More than 7,000 rapes were reported in Sweden last year, a 10% increase on 2016. Rape is punishable by up to 6 years in prison, with a maximum penalty of 10 years if the victim is a minor.
A new law redefining sexual relations without consent as rape comes into effect in Sweden on Sunday, after the country was rocked by the #MeToo movement denouncing sexual harassment and assault.
Backed by the ruling Social Democrat-Green coalition, the law stipulates that a person has committed rape if they have been part of a sexual act in which the other person has not participated "freely." It is further detailed that consent has to be expressed with "clear words or actions."
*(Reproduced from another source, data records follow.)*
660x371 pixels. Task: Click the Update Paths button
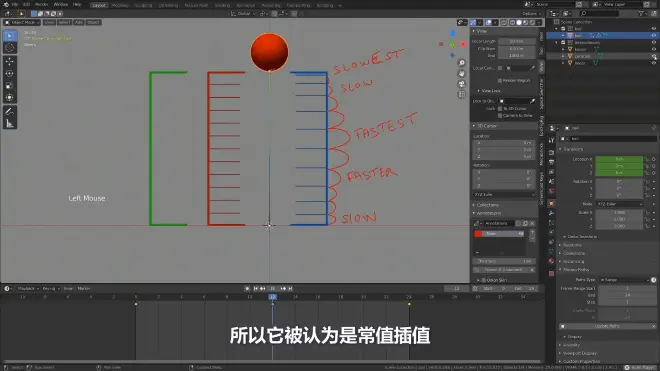click(x=607, y=326)
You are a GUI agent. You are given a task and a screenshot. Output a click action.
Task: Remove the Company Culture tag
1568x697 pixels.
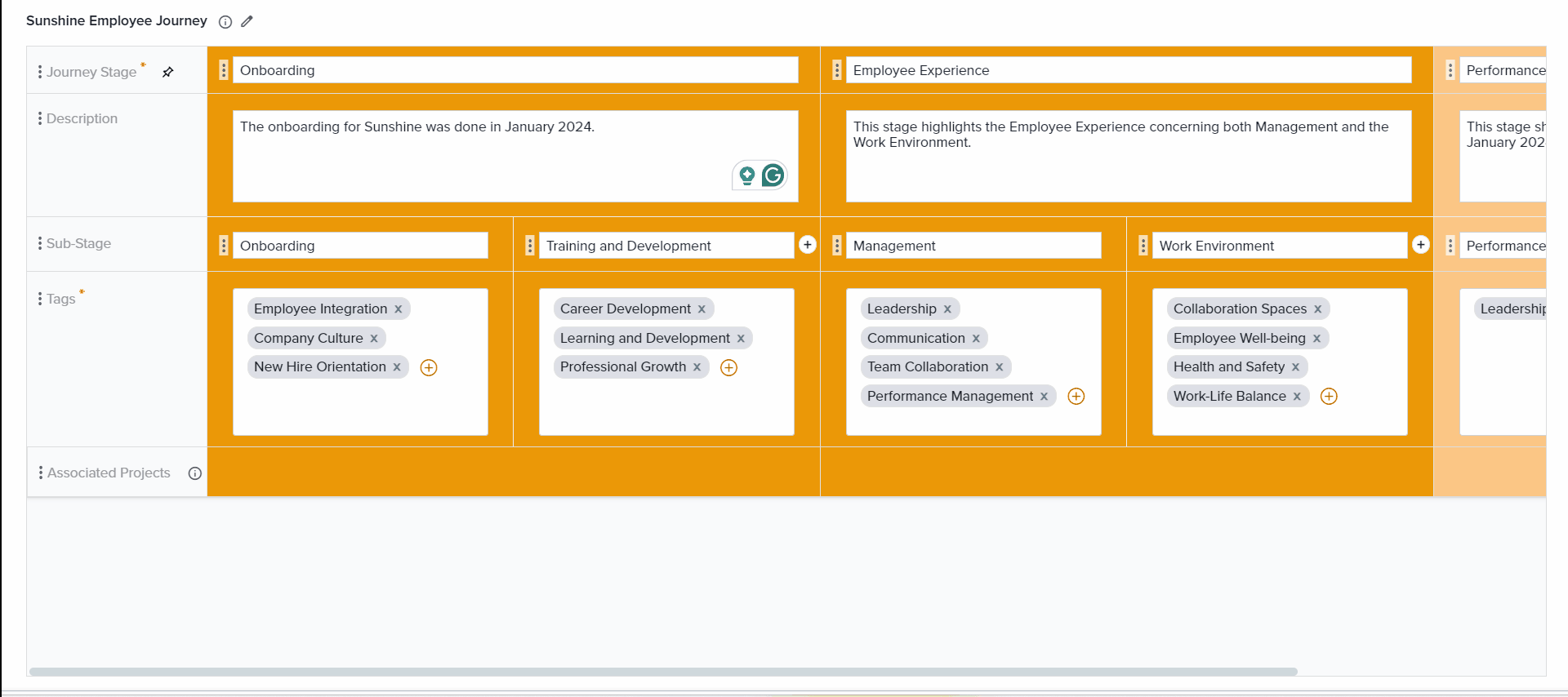374,339
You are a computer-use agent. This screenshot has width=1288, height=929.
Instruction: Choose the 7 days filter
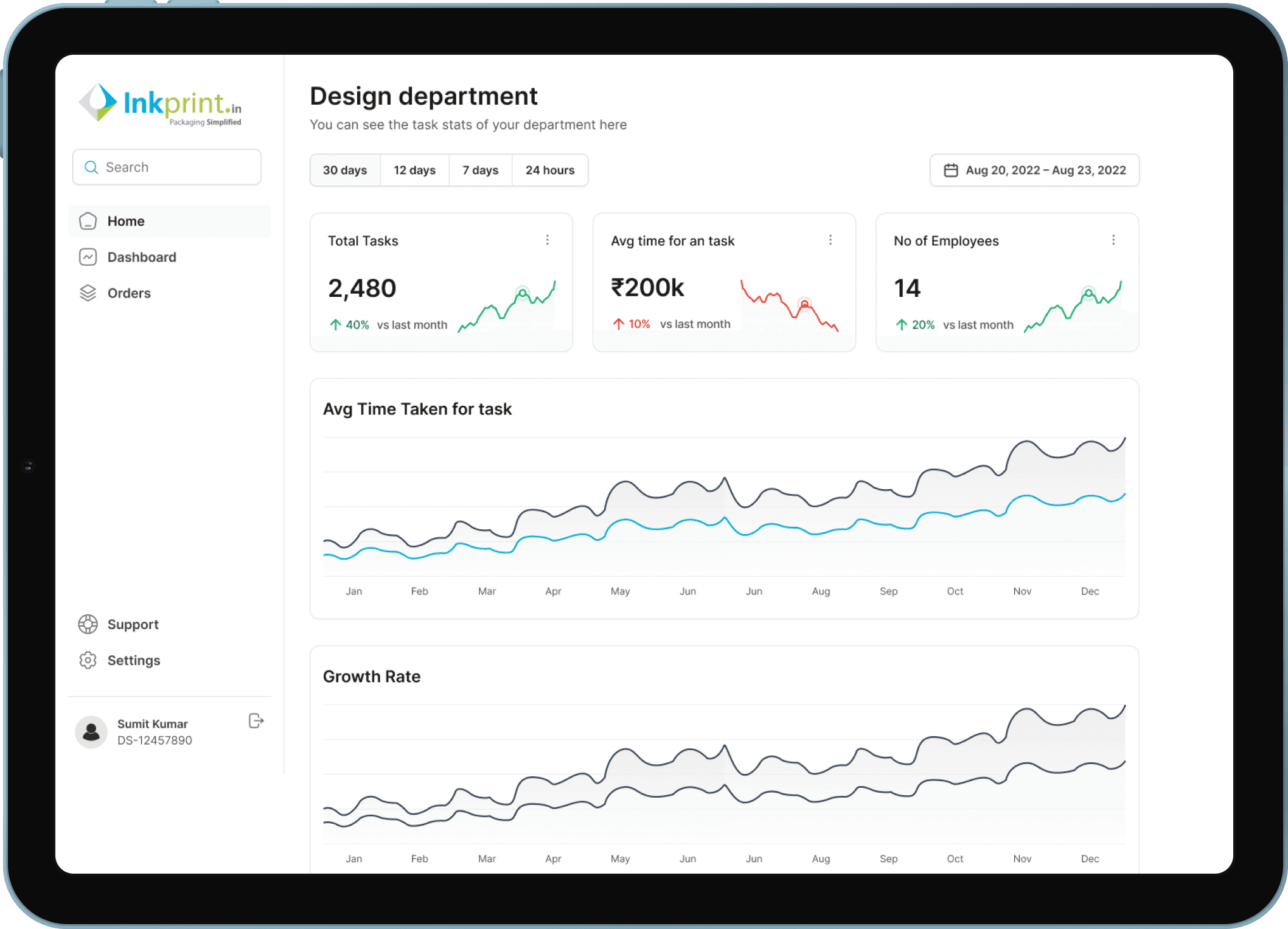[480, 170]
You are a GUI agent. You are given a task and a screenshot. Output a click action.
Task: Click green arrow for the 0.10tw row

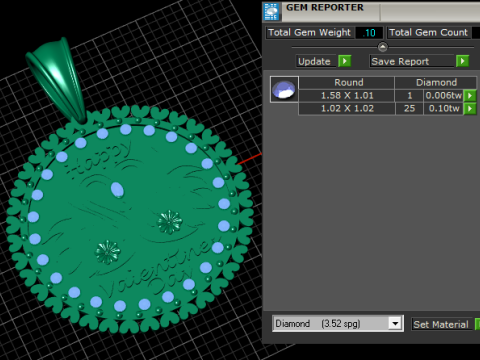click(470, 109)

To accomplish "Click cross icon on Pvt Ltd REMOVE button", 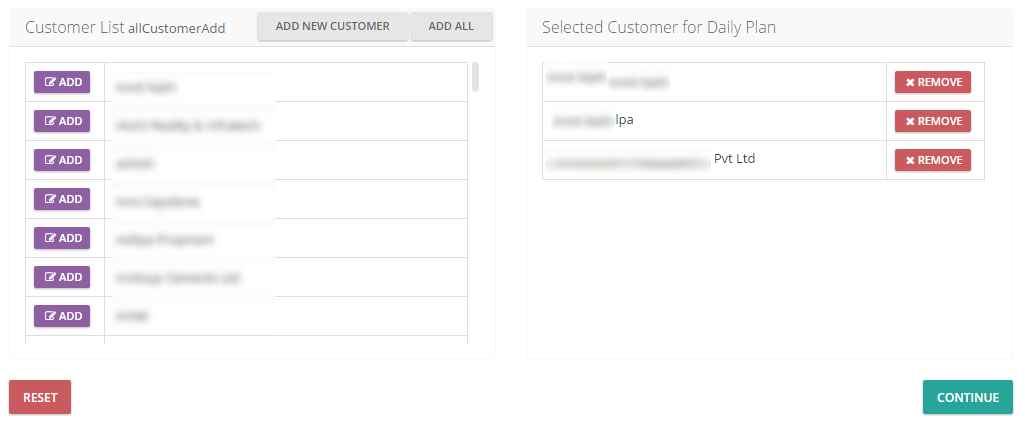I will coord(910,160).
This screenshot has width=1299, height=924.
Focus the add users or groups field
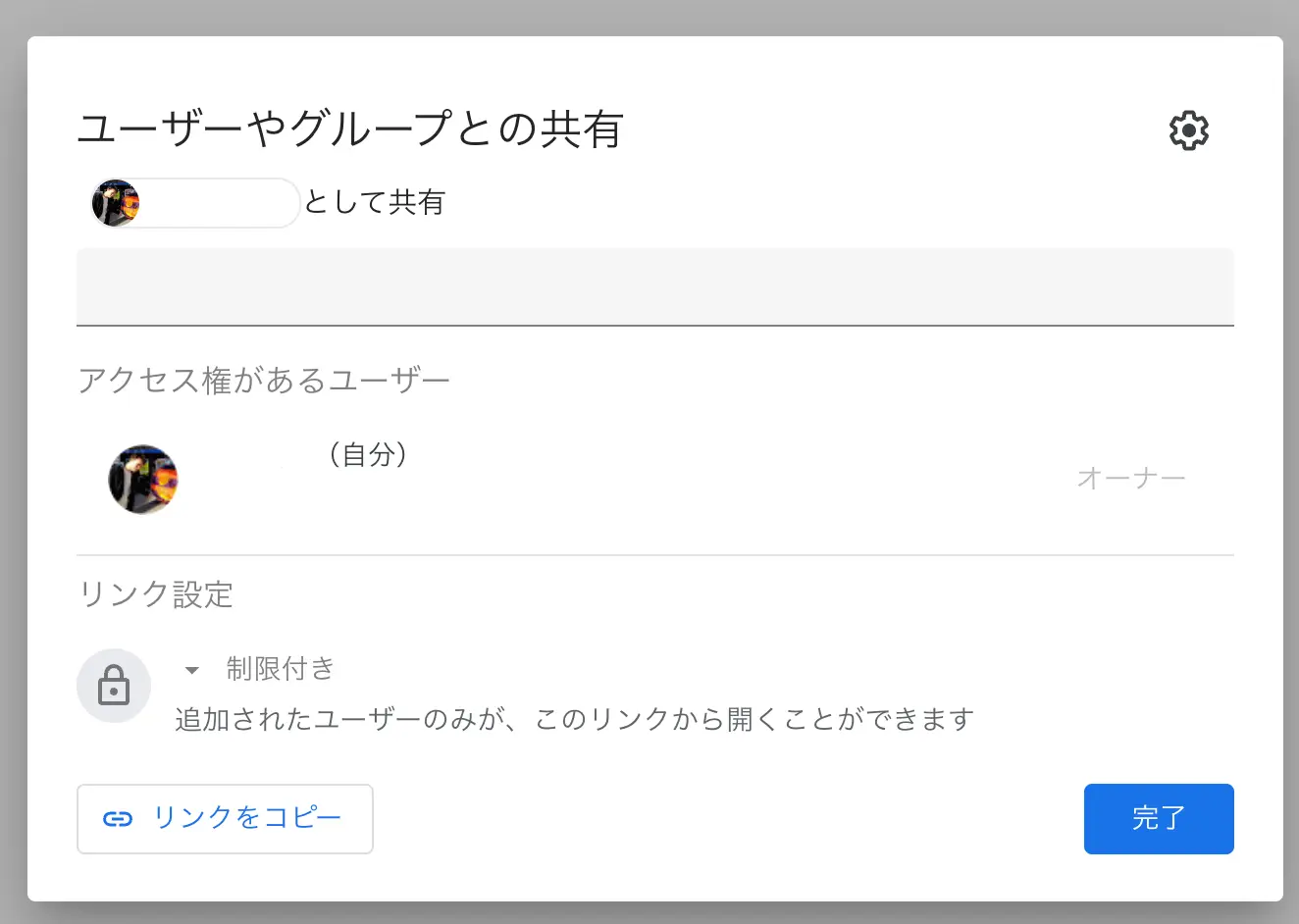tap(655, 286)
Rape had previously been defined as a sexual act carried out with the use of violence or threat.
Now for someone to face rape charges, "it is no longer necessary that violence or threats were applied or that the aggressor took advantage of the victim's particularly vulnerable situation," according to the government.
Courts will need to pay special attention to whether consent was expressed with words, gestures or in any other manner, and judges will have to rule on the issue, according to the law passed in May.
Judge Anna Hannell, who helped create the law, said there was "absolutely no requirement to formally say 'Yes', to hit a button in an app or anything else of the same type. Simply participating physically is a sign of consent," she told Swedish news agency TT.
"#MeToo showed, with force, that a lot still needs to be done to fight sexual harassment and sexual violence at work and in the rest of society," Gender Equality Minister Lena Hallengren said in a statement Sunday. She added that the government will allocate US$13.5 million to combat sexual abuse.
The #MeToo campaign, which began with the series of sexual misconduct allegations against Hollywood mogul Harvey Weinstein, has shaken up nearly every sector in Sweden.
More than 10,000 women in Sweden — including actresses, journalists, lawyers, musicians, doctors and construction workers — have spoken up and campaigned against harassment.
"#MeToo is changing behaviors and people now understand the extent to which sexual violence is widespread," Ida Ostensson of the Make Equal foundation, a key campaigner for the new law, said. "We finally have legislation that protects physical and sexual integrity."
Before the #MeToo campaign, women's rights groups in Sweden had already been fighting for an update to the definition of rape that would, not just be based on violence, but also the lack of consent, so victims could file their complaints more easily.
In May, the Swedish Academy announced there would be no Nobel Literature Prize, this year, following a major sexual assault scandal.
The announcement came after Swedish newspaper Dagens Nyheter, in November, published the testimonies of some 18 women claiming to have been raped, sexually assaulted or harassed by Jean-Claude Arnault, an influential cultural figure with long-standing ties to the Academy, who has since been charged with two counts of rape.
The scandal caused deep discord among the institution's 18 members, prompting six to resign.
"It's important that society clearly states what is OK and what isn't," Erik Moberg, a Swede in his thirties, told AFP. "It makes you think about your own behavior and that of others."